İlk yazının yorumlarında başka blogger’ların neden yazdıklarına dair görüşleri var.

Örneğin

  • Ayşemhayatlara dokunmak” için.
  • Burçakunutmamak, yazık olmasın” diye,
  • Gökhankişisel ve mesleki manada gelişmek, mesleki anlamda sektörel değer üretmek” için,
  • Fatihfarkedilmek, kimin kim olduğunu farketmek” için,
  • Canerkendine not almak, düşüncelerini daha derli toplu ifade etmek” için,
  • Cananpaylaşmak, öğrenmek, hatırlamak” için ve “başkalarının farklı pencerelerden bakan yorumları” için,
  • Taylansadece anlam yaratıp birilerinin bundan faydalandığını görmek” için

yazıyormuş.

Birçoğumuz bloglarımıza reklam almıyoruz. Dolayısıyla para kazanmak için yapmıyoruz.

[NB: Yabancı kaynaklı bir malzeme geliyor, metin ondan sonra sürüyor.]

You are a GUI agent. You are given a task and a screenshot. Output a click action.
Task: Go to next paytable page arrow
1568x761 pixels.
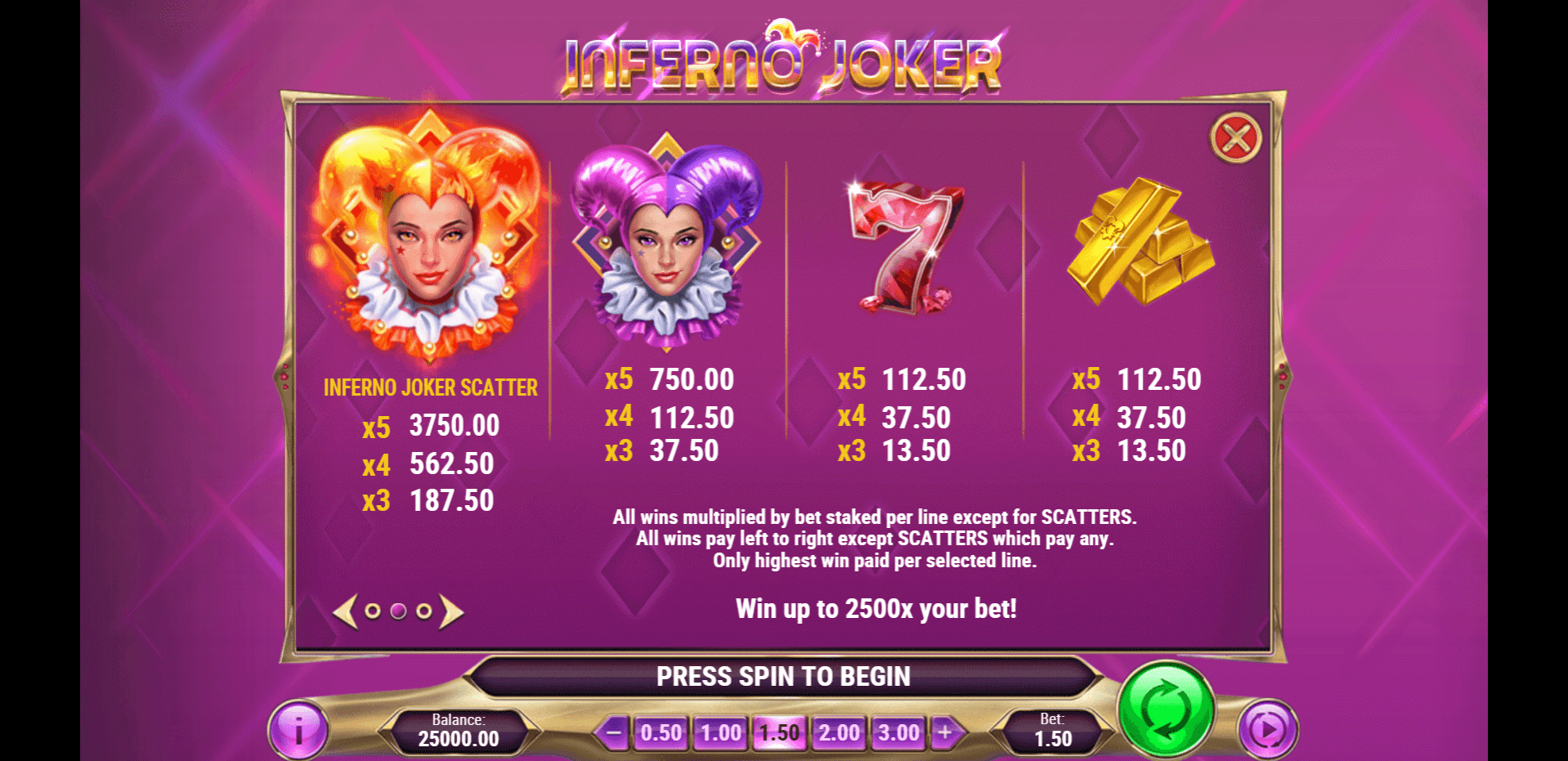click(451, 611)
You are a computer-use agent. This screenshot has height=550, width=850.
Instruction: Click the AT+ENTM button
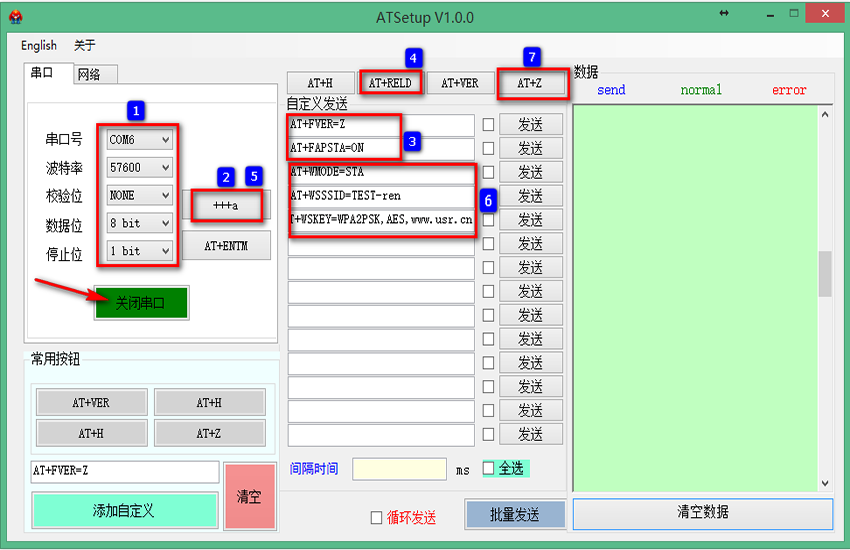[x=226, y=246]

  • Yanlış anlaşılmasın, reklam alınmasına veya bloglardan para kazanılmasına karşı değilim. [1] , [2] , [3] , [4] , [5] , [6] . Aksine uzmanlığın bir şekilde ödüllendirilmesini destekliyorum. Ne de olsa atalarımız “marifet iltifata tabidir” demişler.

🙂

Ben ise… Neden ortalama 2 günde bir’den daha sık, hani neredeyse mesai gibi, bir gazete yazarı gibi, adeta zorunlu gibi… yazıyorum.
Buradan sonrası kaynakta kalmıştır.